Recently, I’ve noticed that the older I get the bigger and better my life’s milestones become. I’ve also noticed that these milestones have less and less to do with me and much more to do with the people I love.

As I start reeling in the years I’m beginning to suspect that I’m being haunted by the ghost of pitchman Billy Mays from those old “blue ads” on TV. I keep hearing his voice in the background whispering “but wait, there’s more!”

Don’t get me wrong. I have nothing against Billy. I actually like his message, but I’d rather that his voice be relegated to late night reruns instead of the back of my head.

I can remember when I thought that my high school and college graduations were a pretty big deal. Then I was convinced that nothing could surpass my wedding day … until our children came along and I couldn’t imagine anything that could top the day that each of them was born. I recall the tremendous pride I felt at their college graduations and thinking that we had finally fulfilled our parental role.

Then their wedding days arrived and with them the joy of welcoming wonderful new members into our family. Surely my life was now complete even as I resigned myself to quietly stepping back and letting their day-to-day trials and triumphs recede from the forefront of my life as they moved ahead with theirs. Boy was I wrong.

I recently found myself sitting in the birthing suite with our oldest daughter and her husband awaiting the arrival of our first grandchild. Their invitation to be present at his birth is the greatest gift I have ever received. In all my maternal musings over the past 30 years, I could never have imagined that day. There are some moments that are so exquisite, so poignant that they defy description; and I was about to witness the greatest of them all.

How do you capture the wind on the water?

How do you count all the stars in the sky?

How can you measure the love of a mother?

Or how can you write down a baby’s first cry?

“Candlelight Carol” — John Rutter

Silly, but as I stood there watching our daughter laboring with her first child I just couldn’t get that Christmas carol out of my head. I kept thinking there was nothing that old Billy could possibly have to offer me after this. And then I heard him again. “But wait, there’s more!”… It seemed that Billy’s ghost still had a few surprises up his sleeve.

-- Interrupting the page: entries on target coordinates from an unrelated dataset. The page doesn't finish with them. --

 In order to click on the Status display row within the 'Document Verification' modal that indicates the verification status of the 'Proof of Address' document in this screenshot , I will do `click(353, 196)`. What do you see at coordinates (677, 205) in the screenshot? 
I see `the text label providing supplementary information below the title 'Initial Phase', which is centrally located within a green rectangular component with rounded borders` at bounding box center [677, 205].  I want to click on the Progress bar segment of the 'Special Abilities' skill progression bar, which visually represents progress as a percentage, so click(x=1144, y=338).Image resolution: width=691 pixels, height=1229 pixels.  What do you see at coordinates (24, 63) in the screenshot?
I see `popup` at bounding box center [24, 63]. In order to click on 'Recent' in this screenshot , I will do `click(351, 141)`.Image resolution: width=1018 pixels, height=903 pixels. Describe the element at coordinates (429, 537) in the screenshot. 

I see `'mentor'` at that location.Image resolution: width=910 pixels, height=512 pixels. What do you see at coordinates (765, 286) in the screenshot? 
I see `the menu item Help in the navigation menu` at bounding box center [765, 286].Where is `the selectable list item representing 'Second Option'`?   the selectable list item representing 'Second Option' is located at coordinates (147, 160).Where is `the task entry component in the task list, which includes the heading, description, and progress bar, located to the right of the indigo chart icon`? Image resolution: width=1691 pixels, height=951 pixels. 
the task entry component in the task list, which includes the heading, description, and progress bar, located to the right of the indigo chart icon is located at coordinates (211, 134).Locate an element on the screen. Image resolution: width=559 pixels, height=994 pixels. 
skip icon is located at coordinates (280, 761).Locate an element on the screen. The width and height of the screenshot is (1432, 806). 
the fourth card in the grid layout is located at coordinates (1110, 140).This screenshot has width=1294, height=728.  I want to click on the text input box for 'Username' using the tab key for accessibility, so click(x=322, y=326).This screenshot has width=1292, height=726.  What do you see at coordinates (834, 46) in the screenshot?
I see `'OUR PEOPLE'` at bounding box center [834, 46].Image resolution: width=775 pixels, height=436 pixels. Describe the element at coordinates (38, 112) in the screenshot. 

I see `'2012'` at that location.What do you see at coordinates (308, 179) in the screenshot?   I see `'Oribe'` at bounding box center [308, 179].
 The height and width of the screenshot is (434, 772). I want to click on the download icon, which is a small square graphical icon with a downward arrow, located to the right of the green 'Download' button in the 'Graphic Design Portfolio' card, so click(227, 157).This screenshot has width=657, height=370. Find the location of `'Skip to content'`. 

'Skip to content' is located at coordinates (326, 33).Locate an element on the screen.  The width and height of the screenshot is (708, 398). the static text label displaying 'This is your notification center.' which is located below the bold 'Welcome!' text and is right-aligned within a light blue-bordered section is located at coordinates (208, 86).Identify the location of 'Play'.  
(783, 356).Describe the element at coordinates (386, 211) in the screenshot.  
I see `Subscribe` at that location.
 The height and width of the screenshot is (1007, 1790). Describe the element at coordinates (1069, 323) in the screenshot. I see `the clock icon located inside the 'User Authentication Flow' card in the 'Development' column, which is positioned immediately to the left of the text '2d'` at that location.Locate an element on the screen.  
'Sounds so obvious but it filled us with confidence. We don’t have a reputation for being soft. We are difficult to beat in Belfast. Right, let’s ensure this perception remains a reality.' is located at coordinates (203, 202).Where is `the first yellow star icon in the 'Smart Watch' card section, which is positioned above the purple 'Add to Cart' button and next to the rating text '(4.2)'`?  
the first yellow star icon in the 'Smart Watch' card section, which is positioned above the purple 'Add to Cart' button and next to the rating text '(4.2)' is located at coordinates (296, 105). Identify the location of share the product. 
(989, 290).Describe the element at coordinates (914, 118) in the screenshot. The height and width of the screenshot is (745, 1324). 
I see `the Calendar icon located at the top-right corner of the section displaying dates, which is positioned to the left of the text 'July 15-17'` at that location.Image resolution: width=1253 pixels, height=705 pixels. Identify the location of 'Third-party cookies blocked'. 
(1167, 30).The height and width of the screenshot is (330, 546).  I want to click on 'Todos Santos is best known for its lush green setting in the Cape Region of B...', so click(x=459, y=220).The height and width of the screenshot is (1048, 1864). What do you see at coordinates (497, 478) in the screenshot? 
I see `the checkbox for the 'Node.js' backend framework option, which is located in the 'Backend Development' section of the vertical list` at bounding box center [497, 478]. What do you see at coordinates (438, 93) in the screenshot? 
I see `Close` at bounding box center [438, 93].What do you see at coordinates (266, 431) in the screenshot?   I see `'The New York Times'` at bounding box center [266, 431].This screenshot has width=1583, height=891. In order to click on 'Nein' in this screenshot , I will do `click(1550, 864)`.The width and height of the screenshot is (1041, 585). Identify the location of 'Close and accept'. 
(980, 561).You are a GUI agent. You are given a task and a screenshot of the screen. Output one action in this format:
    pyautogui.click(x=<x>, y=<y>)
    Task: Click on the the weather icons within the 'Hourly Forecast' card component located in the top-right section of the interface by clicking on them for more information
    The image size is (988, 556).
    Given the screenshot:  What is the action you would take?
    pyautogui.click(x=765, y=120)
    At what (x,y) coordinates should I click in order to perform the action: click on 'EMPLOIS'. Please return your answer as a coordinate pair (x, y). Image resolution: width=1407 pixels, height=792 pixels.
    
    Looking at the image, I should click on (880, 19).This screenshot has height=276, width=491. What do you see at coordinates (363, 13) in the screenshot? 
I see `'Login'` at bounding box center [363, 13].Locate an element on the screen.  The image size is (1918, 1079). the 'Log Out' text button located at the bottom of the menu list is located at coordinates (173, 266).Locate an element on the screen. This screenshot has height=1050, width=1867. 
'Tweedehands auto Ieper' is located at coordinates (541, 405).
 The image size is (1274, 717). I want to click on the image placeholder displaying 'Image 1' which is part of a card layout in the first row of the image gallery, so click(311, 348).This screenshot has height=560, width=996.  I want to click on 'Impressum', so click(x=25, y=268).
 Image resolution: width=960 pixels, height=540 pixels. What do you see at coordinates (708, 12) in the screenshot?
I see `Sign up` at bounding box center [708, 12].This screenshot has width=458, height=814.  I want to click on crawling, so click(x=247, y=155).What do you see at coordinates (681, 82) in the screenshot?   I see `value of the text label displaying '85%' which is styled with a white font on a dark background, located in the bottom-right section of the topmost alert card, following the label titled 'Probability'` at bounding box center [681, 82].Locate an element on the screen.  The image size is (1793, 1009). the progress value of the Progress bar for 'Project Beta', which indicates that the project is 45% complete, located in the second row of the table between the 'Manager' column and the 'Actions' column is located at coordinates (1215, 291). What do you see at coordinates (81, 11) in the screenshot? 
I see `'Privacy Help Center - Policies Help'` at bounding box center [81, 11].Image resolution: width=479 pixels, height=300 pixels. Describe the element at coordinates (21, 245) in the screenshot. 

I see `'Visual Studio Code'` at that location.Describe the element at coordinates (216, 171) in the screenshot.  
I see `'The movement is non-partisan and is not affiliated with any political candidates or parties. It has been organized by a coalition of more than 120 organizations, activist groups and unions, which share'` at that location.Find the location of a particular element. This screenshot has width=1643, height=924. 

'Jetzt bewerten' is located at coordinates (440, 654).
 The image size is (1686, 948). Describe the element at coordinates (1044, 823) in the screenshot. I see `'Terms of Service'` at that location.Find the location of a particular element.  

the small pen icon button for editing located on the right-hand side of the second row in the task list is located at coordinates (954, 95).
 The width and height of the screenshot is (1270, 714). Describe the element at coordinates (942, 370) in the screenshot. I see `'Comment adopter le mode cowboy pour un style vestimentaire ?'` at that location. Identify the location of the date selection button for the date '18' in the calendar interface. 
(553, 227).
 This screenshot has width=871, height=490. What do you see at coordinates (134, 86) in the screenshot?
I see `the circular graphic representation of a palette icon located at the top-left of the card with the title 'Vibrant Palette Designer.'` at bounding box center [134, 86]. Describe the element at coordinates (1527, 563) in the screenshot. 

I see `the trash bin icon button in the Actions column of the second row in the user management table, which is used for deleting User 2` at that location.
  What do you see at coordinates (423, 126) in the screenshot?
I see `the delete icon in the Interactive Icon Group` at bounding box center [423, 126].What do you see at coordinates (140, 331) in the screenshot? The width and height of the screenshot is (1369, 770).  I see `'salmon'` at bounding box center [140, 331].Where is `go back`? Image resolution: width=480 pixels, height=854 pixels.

Even as I watched our grandson’s arrival I was still not prepared for the moment when our daughter placed him in my arms or when I watched my husband, the new grandpa cradling him for the first time. I know now that the voice in the back of my head wasn’t Billy Mays.

Our 25-year-old son recently remarked to his older sisters that he thinks his parents are having more fun than he is. I hadn’t really thought about it before, but he just might have something there. He’s two years into his first real job out of college, student loan paybacks are a … well you know, and he’s working his tush off. But then again, he’s 25 and single. How bad can it be?